THE REQUEST:
Please extract the lines word for word, starting with the line that contains "You are a GUI" and going on through the last line below. Leave the pictures out of your copy.
= = = = =
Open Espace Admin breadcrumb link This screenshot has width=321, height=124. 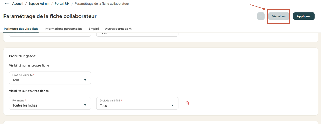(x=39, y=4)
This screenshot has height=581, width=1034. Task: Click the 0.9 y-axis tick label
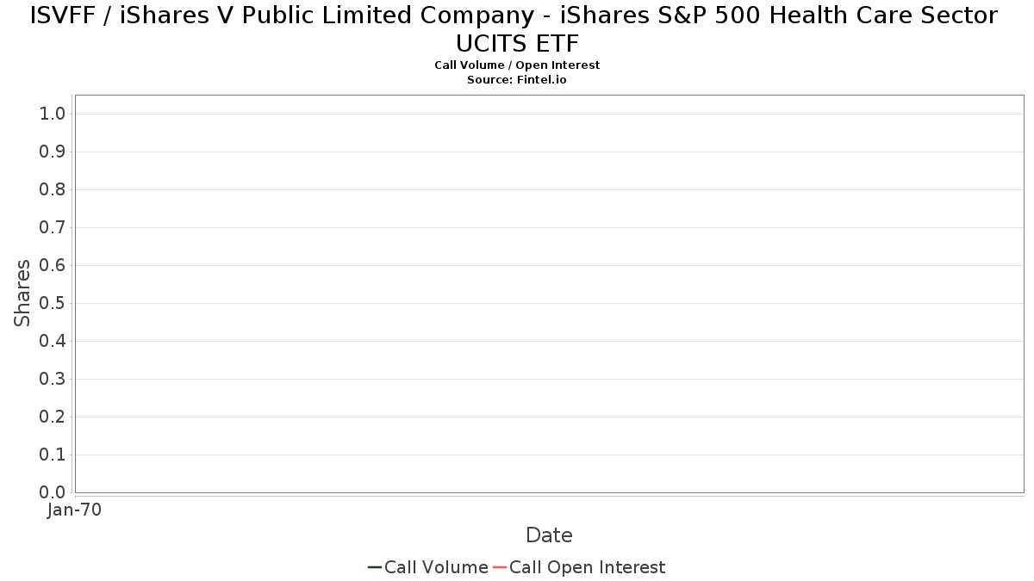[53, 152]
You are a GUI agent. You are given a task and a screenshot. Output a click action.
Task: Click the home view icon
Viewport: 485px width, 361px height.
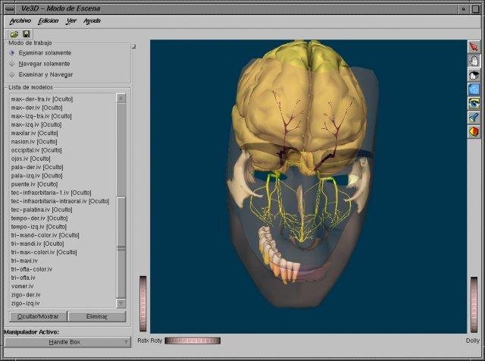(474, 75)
= = = = =
ANSWER TO THIS EXERCISE:
You are a GUI agent. You are given a task and a screenshot. Output a click action.
Task: Click the home view icon
Viewport: 485px width, 361px height.
(474, 75)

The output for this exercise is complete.